Back to Notes

Arrays & Hashing

When to Use

  • Need O(1) lookup (does X exist? how many times?)
  • Reducing O(N²) brute force to O(N) by trading space for time
  • Grouping elements by a shared property (anagrams, frequencies)
  • Finding relationships between elements (complement, difference, pair)

Signal phrases: "two sum", "duplicate", "anagram", "group by", "frequency", "count", "consecutive", "seen before", "unique"


Pattern 1 — Frequency Map

Count occurrences, then query.

from collections import Counter, defaultdict

# Counter (cleanest)
freq = Counter(nums)          # Counter({'a': 3, 'b': 1})
freq['z']                     # 0 if not present — no KeyError

# defaultdict (explicit control)
freq = defaultdict(int)
for n in nums:
    freq[n] += 1

# Manual dict (most explicit)
freq = {}
for n in nums:
    freq[n] = freq.get(n, 0) + 1

Problems: Valid Anagram (Counter(s) == Counter(t)), Group Anagrams, Top K Frequent Elements


Pattern 2 — Complement Lookup (Two Sum)

Store seen elements. For each new element, check if its complement already exists.

DATA EXTRACT:
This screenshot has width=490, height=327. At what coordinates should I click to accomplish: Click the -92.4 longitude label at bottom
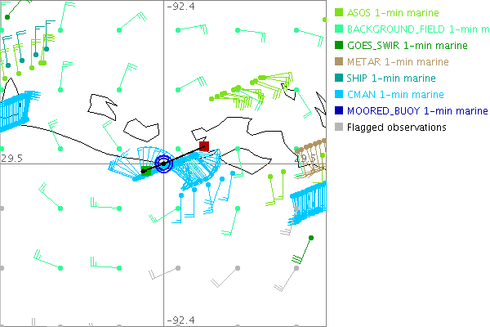click(180, 320)
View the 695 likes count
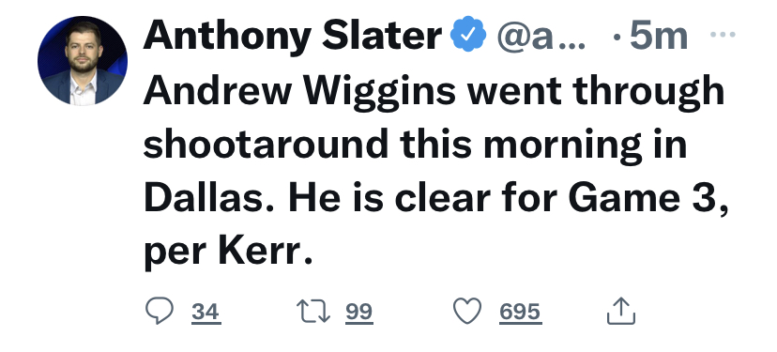Image resolution: width=777 pixels, height=352 pixels. point(520,313)
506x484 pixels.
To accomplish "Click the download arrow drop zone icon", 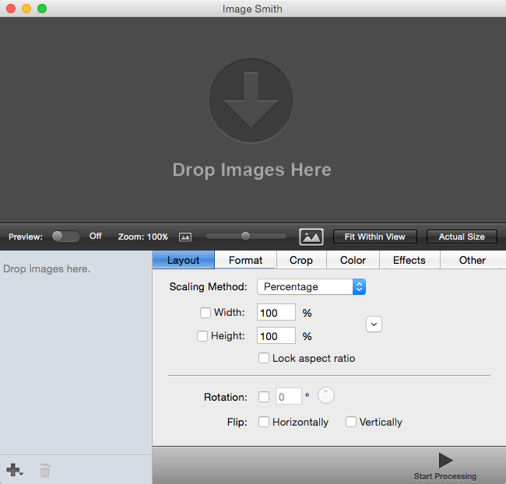I will (x=251, y=100).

JOB 1: From the arrays and hashing notes, return the stretch from "Problems: Valid Anagram" through "complement already exists.", copied word for word.
JOB 2: Which problems do the arrays and hashing notes list under the Frequency Map pattern?
JOB 3: Extend the arrays and hashing notes past their final line by writing more of the Complement Lookup (Two Sum) pattern.

WRITTEN ANSWER 1:
Problems: Valid Anagram (Counter(s) == Counter(t)), Group Anagrams, Top K Frequent Elements


Pattern 2 — Complement Lookup (Two Sum)

Store seen elements. For each new element, check if its complement already exists.

WRITTEN ANSWER 2: Valid Anagram, Group Anagrams, and Top K Frequent Elements.

WRITTEN ANSWER 3:
# LC 1 — Two Sum — O(N) time, O(N) space
def twoSum(nums, target):
    seen = {}  # value -> index
    for i, n in enumerate(nums):
        complement = target - n
        if complement in seen:
            return [seen[complement], i]
        seen[n] = i
    return []

Key insight: Process left-to-right. By the time you check complement in seen, you've never added the current element yet — so you can't accidentally pair an element with itself.


Pattern 3 — Grouping by Canonical Key

Map elements that share a property to the same key. Most common keys: sorted tuple, character-count tuple.

# LC 49 — Group Anagrams
from collections import defaultdict

def groupAnagrams(strs):
    groups = defaultdict(list)
    for word in strs:
        key = tuple(sorted(word))     # "eat" → ('a','e','t')
        groups[key].append(word)
    return list(groups.values())

# Optimal key — count array avoids O(M log M) sort per word
def groupAnagramsOptimal(strs):
    groups = defaultdict(list)
    for word in strs:
        count = [0] * 26
        for c in word:
            count[ord(c) - ord('a')] += 1
        groups[tuple(count)].append(word)  # hashable
    return list(groups.values())

Pattern 4 — Set Membership + Sequence Head Trick

Build a set for O(1) membership. Only start processing from "heads" of sequences to avoid O(N²).

# LC 128 — Longest Consecutive Sequence — O(N)
def longestConsecutive(nums):
    num_set = set(nums)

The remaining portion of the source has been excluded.